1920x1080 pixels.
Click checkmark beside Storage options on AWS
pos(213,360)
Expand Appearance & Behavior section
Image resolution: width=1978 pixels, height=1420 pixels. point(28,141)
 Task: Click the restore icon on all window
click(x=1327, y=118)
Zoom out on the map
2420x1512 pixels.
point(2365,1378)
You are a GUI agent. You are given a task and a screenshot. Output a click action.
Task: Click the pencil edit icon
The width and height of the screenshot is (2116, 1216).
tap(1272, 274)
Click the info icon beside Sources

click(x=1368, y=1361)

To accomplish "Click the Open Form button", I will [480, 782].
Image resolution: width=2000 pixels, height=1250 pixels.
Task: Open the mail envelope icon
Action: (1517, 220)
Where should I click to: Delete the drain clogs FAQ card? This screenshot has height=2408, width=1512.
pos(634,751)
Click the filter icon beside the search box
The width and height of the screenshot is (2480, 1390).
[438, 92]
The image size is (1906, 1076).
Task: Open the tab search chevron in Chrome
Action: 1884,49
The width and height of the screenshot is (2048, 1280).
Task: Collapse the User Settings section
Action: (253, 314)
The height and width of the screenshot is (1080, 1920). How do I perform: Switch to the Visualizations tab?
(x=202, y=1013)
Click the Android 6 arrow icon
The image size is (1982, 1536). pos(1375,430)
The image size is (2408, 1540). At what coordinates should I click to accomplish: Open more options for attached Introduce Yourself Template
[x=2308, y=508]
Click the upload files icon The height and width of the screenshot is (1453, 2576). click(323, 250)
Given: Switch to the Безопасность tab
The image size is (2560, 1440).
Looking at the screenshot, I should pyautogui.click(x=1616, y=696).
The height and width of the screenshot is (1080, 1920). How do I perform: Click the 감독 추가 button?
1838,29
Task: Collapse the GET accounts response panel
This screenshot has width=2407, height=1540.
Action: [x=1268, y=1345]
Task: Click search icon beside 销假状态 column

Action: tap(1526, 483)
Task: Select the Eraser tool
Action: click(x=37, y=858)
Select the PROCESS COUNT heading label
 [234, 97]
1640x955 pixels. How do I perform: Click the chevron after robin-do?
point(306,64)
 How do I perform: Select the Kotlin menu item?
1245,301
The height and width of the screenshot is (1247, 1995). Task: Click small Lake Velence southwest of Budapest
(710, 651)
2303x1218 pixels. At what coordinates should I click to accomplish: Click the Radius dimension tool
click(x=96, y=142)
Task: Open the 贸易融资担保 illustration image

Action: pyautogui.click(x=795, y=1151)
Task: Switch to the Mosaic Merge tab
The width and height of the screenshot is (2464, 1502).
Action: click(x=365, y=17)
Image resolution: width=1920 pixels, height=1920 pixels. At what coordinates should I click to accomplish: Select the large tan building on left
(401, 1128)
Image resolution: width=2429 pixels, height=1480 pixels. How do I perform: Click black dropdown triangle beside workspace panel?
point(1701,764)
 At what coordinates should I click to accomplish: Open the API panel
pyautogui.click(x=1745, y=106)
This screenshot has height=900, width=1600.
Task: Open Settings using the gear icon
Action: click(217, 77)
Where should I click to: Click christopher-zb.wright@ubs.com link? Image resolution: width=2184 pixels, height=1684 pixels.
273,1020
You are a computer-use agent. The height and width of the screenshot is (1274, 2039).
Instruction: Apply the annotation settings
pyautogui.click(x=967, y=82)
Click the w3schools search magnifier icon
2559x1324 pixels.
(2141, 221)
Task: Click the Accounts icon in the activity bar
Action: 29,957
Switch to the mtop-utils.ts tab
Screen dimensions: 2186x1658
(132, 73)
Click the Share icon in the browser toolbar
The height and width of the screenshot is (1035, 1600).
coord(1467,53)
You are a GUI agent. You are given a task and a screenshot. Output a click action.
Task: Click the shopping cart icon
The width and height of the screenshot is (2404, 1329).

Task instructions:
Retype each record, matching it exactly.

Result below:
1920x1080 pixels.
Click checkmark beside Storage options on AWS
pos(213,360)
Expand Appearance & Behavior section
Image resolution: width=1978 pixels, height=1420 pixels. point(28,141)
 Task: Click the restore icon on all window
click(x=1327, y=118)
Zoom out on the map
2420x1512 pixels.
point(2365,1378)
You are a GUI agent. You are given a task and a screenshot. Output a click action.
Task: Click the pencil edit icon
The width and height of the screenshot is (2116, 1216).
tap(1272, 274)
Click the info icon beside Sources

click(x=1368, y=1361)

To accomplish "Click the Open Form button", I will [480, 782].
Image resolution: width=2000 pixels, height=1250 pixels.
Task: Open the mail envelope icon
Action: (1517, 220)
Where should I click to: Delete the drain clogs FAQ card? This screenshot has height=2408, width=1512.
pos(634,751)
Click the filter icon beside the search box
The width and height of the screenshot is (2480, 1390).
[438, 92]
The image size is (1906, 1076).
Task: Open the tab search chevron in Chrome
Action: 1884,49
The width and height of the screenshot is (2048, 1280).
Task: Collapse the User Settings section
Action: (253, 314)
The height and width of the screenshot is (1080, 1920). How do I perform: Switch to the Visualizations tab?
(x=202, y=1013)
Click the Android 6 arrow icon
The image size is (1982, 1536). pos(1375,430)
The image size is (2408, 1540). At what coordinates should I click to accomplish: Open more options for attached Introduce Yourself Template
[x=2308, y=508]
Click the upload files icon The height and width of the screenshot is (1453, 2576). click(323, 250)
Given: Switch to the Безопасность tab
The image size is (2560, 1440).
Looking at the screenshot, I should pyautogui.click(x=1616, y=696).
The height and width of the screenshot is (1080, 1920). How do I perform: Click the 감독 추가 button?
1838,29
Task: Collapse the GET accounts response panel
This screenshot has width=2407, height=1540.
Action: [x=1268, y=1345]
Task: Click search icon beside 销假状态 column

Action: tap(1526, 483)
Task: Select the Eraser tool
Action: click(x=37, y=858)
Select the PROCESS COUNT heading label
 [234, 97]
1640x955 pixels. How do I perform: Click the chevron after robin-do?
point(306,64)
 How do I perform: Select the Kotlin menu item?
1245,301
The height and width of the screenshot is (1247, 1995). Task: Click small Lake Velence southwest of Budapest
(710, 651)
2303x1218 pixels. At what coordinates should I click to accomplish: Click the Radius dimension tool
click(x=96, y=142)
Task: Open the 贸易融资担保 illustration image

Action: pyautogui.click(x=795, y=1151)
Task: Switch to the Mosaic Merge tab
The width and height of the screenshot is (2464, 1502).
Action: click(x=365, y=17)
Image resolution: width=1920 pixels, height=1920 pixels. At what coordinates should I click to accomplish: Select the large tan building on left
(401, 1128)
Image resolution: width=2429 pixels, height=1480 pixels. How do I perform: Click black dropdown triangle beside workspace panel?
point(1701,764)
 At what coordinates should I click to accomplish: Open the API panel
pyautogui.click(x=1745, y=106)
This screenshot has height=900, width=1600.
Task: Open Settings using the gear icon
Action: click(217, 77)
Where should I click to: Click christopher-zb.wright@ubs.com link? Image resolution: width=2184 pixels, height=1684 pixels.
273,1020
You are a computer-use agent. The height and width of the screenshot is (1274, 2039).
Instruction: Apply the annotation settings
pyautogui.click(x=967, y=82)
Click the w3schools search magnifier icon
2559x1324 pixels.
(2141, 221)
Task: Click the Accounts icon in the activity bar
Action: 29,957
Switch to the mtop-utils.ts tab
Screen dimensions: 2186x1658
(132, 73)
Click the Share icon in the browser toolbar
The height and width of the screenshot is (1035, 1600).
coord(1467,53)
You are a GUI agent. You are given a task and a screenshot. Output a click action.
Task: Click the shopping cart icon
The width and height of the screenshot is (2404, 1329).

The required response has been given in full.